7.1i Neural and Hormonal Regulation of Blood Pressure

Chapter 7 Selected Diseases and Disorders of the Cardiovascular System

Zoë Soon

The body uses both Neural and Hormonal Mechanisms to control Systemic Blood Pressure and Cardiac Output.

Chemoreceptors and Baroreceptors in the carotid sinus and aortic arch monitor blood oxygen and pressure.
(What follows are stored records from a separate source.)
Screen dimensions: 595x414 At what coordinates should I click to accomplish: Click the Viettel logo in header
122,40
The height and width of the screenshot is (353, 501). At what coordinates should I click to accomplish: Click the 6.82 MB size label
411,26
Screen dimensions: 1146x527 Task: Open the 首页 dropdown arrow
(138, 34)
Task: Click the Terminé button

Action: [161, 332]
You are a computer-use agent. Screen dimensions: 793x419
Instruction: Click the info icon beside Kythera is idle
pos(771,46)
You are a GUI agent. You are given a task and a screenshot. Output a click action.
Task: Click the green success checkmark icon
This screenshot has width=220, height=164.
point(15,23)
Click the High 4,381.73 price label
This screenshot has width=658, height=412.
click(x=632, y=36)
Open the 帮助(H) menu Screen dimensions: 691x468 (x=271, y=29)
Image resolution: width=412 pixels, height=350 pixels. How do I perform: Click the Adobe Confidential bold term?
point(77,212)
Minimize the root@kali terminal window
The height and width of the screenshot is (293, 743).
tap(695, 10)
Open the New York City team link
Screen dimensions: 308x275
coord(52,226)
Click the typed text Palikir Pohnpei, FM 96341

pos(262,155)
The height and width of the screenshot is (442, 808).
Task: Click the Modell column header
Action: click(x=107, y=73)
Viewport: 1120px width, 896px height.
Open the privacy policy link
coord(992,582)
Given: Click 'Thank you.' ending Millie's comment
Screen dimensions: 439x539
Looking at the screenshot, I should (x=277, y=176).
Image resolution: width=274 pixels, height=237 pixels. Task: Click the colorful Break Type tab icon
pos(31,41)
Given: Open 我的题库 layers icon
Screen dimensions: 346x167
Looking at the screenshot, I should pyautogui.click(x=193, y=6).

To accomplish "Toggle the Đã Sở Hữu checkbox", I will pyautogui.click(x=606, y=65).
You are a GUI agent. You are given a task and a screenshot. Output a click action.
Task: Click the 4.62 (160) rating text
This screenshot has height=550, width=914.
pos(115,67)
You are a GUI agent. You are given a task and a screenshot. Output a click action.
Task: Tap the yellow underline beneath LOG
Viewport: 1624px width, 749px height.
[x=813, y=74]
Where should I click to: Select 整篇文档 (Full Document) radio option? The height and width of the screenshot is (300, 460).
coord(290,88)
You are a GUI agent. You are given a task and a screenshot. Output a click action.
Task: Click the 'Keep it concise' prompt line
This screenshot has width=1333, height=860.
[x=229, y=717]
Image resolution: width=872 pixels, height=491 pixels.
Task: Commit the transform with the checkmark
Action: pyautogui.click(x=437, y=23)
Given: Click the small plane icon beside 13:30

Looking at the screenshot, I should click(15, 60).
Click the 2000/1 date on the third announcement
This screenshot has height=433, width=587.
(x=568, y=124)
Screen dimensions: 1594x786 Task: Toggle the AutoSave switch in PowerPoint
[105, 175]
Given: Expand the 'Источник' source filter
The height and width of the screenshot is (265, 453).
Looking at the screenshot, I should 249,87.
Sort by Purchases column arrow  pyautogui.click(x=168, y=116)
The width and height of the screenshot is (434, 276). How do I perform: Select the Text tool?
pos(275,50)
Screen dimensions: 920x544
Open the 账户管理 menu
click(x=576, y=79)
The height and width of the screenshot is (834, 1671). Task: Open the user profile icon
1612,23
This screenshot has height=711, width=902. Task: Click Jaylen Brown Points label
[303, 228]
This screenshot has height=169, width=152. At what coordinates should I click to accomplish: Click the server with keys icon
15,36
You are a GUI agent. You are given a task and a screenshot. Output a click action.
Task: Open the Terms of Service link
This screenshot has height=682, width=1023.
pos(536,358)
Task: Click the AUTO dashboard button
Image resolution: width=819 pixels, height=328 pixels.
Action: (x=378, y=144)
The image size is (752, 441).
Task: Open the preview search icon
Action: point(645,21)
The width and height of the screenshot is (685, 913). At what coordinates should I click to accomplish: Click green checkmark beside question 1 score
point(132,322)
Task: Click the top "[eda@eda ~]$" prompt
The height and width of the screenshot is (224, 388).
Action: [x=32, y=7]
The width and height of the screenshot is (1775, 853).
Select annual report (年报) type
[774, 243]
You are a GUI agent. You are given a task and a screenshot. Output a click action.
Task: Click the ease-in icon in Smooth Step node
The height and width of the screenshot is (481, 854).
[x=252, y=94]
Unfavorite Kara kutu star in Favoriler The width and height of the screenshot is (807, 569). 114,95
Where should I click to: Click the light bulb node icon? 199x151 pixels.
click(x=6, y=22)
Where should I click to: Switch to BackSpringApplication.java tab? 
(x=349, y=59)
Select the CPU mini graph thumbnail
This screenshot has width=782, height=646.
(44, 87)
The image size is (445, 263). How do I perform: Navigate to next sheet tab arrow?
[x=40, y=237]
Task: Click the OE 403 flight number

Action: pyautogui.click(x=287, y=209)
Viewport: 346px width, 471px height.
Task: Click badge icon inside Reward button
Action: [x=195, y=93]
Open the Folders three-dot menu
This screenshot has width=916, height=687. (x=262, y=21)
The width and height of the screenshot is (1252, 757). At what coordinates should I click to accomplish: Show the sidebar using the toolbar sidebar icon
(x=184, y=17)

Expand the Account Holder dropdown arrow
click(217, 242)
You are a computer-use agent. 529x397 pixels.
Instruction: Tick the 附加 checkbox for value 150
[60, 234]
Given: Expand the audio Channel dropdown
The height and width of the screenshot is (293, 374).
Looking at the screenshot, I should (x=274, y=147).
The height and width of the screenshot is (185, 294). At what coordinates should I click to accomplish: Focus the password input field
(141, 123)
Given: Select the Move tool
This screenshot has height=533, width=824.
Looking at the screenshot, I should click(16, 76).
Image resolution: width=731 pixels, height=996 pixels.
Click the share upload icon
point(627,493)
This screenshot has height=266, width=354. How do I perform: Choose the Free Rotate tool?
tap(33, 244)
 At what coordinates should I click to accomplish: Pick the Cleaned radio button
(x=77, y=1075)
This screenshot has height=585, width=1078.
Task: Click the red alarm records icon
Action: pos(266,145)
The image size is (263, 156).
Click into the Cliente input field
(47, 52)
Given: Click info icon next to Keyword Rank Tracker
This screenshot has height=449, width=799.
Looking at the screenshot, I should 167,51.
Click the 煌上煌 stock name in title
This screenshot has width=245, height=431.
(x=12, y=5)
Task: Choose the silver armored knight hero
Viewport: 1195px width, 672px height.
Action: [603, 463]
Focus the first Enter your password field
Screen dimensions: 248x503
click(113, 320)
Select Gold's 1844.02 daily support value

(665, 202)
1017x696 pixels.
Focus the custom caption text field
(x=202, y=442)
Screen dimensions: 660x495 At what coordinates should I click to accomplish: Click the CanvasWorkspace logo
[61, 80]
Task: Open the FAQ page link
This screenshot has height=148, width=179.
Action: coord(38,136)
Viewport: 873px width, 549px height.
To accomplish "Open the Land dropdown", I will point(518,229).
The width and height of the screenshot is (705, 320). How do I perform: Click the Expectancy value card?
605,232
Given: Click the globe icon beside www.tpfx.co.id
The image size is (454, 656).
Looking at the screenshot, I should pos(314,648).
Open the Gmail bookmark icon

Chemoreceptors are also located on the ventrolateral surface of the medulla oblongata.
Chemoreceptors: monitor blood levels of O₂, CO₂ and pH.
Baroreceptors: monitor blood pressure in the carotid sinus and aortic arch.
The medulla oblongata uses that information to adjust heart rate, heart contractility (force of contraction), and vascular tone to stabilize blood pressure.
- Adjustments made by the brain (cardiovascular centers in the medulla oblongata):
  - Heart Rate: Speeds up or slows down (via sympathetic or parasympathetic pathways respectively)
  - Force of Contraction: Increases or decreases (via sympathetic or parasympathetic pathways respectively), which modulates stroke volume.
  - Vascular Tone: Vasocontrict (via sympathetic pathway) or vasodilate to adjust resistance and blood flow.
The body constantly makes adjustments to heart rate, stroke volume, and vascular tone (vasodilation/vasoconstriction), to ensure tissues receive sufficient blood, oxygen, and nutrients and can also facilitate the removal of waste products produced by cells.

Via Cardiac Accelerator Nerve releasing neurotransmitters:
- Epinephrine (E) and norepinephrine (NE) are released and bind to:
- Beta-1 adrenergic receptors on the Sinoatrial (SA) node, which opens more Ca⁺⁺ channels, bringing cardiomyocytes closer to threshold:
  - Increase depolarization rate, speeding heart rate (“beat” the heart faster).
  - Increase force of contraction (positive inotropy).
- Alpha-1 adrenergic receptors in arteries:
  - Cause vasoconstriction, increasing resistance and BP.
Memory trick:
- A’s for alpha-1 adrenergic receptors in arterial walls (vasoconstriction).
- B’s for beta in the beating heart (speeding heart rate).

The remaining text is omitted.